Stored items
▬▬▬▬▬▬▬▬▬▬
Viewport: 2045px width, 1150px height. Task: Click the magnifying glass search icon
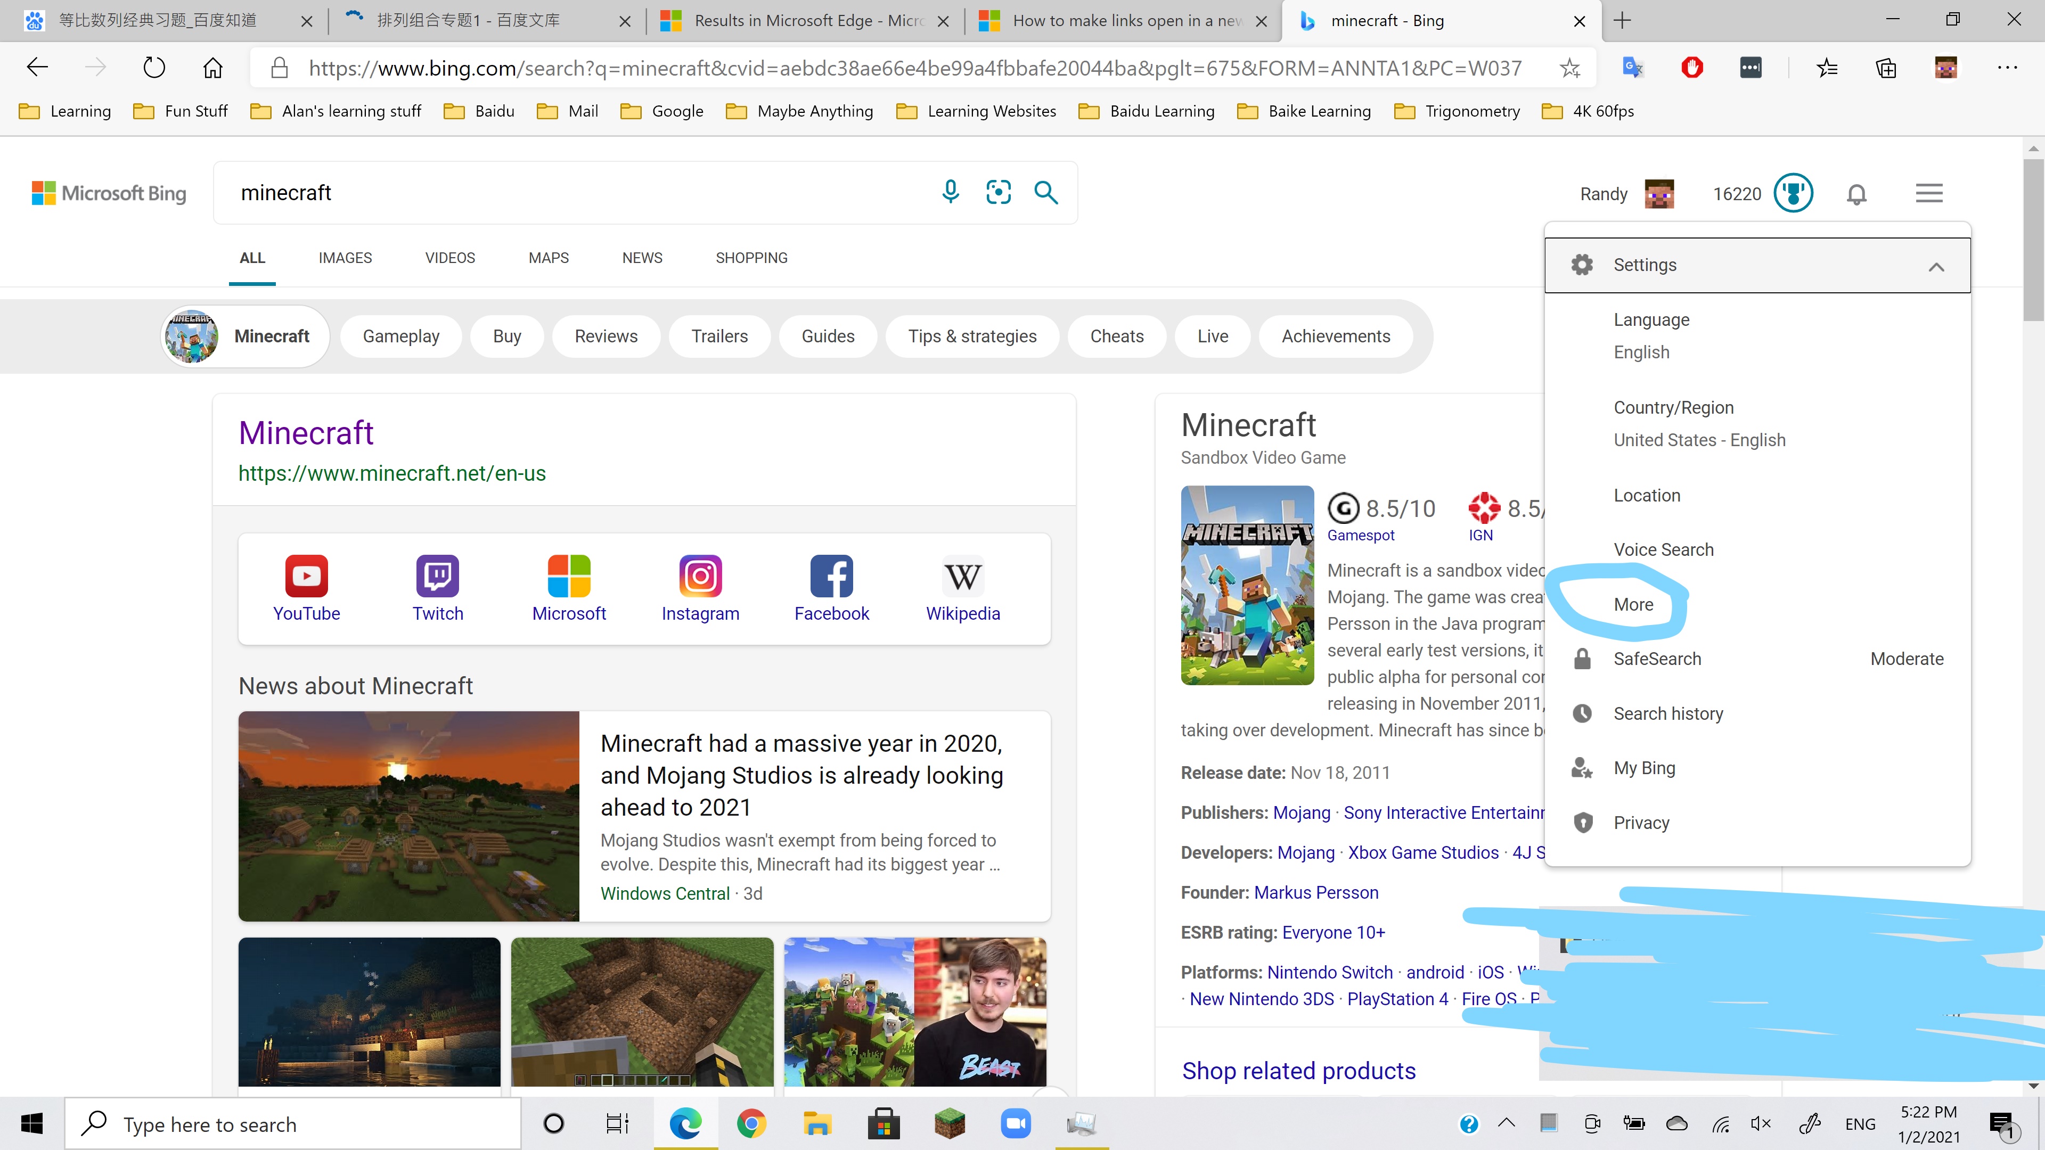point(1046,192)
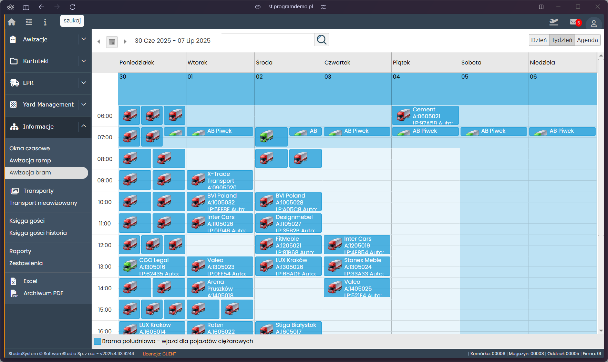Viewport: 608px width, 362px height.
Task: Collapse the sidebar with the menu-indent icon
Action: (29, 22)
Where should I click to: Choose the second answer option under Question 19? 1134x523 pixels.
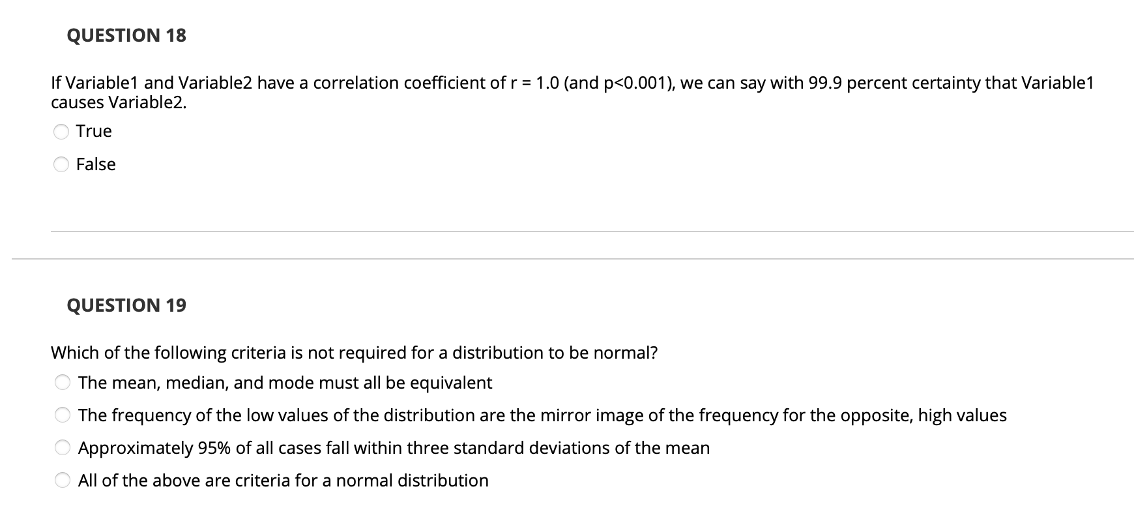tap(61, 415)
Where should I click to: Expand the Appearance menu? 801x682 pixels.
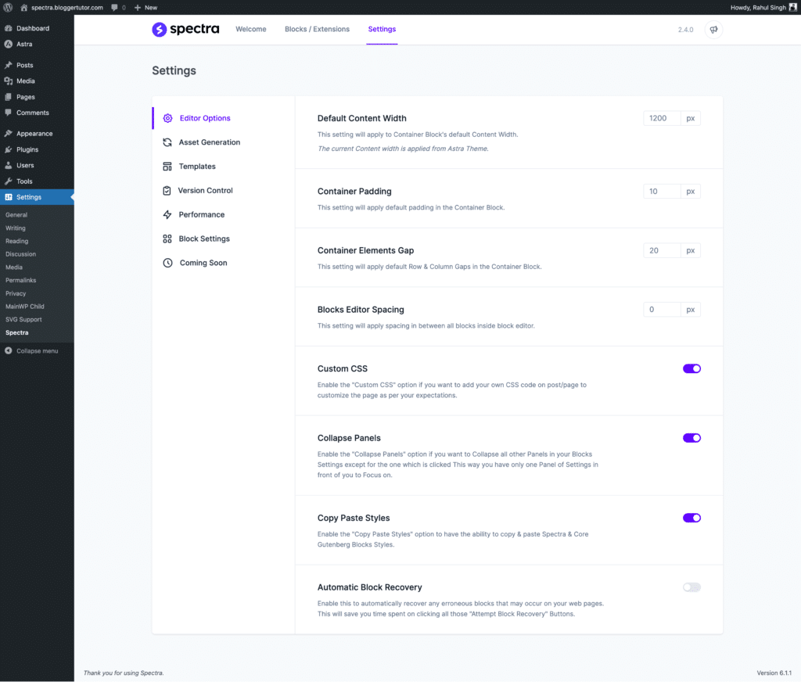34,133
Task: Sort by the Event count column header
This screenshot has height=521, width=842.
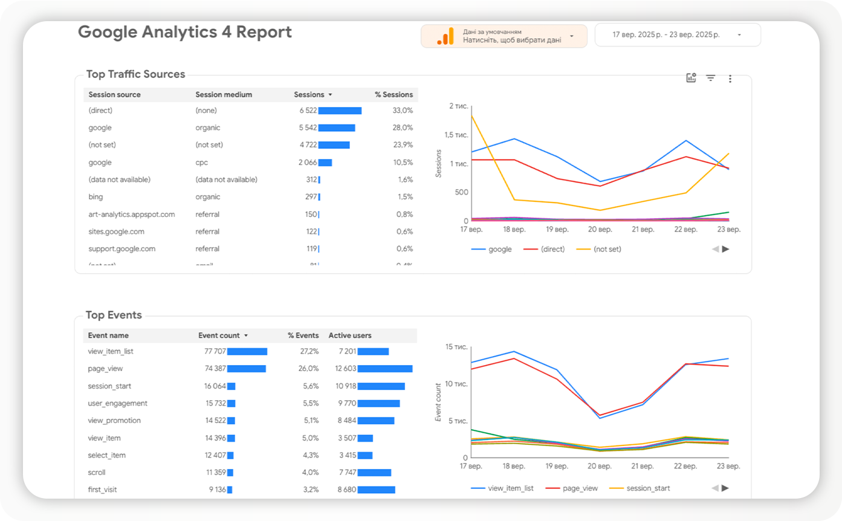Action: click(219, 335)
▬▬▬▬▬▬▬▬▬▬
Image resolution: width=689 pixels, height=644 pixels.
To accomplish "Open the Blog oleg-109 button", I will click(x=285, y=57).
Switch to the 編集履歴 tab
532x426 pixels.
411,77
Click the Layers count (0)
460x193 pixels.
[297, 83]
▬▬▬▬▬▬▬▬▬▬
DESCRIPTION OF THE TASK: Each line in the data where the string "count" occurs should be identified and copied.

YOUR RESPONSE:
Task: Sort by the Event count column header
Click the Layers count (0)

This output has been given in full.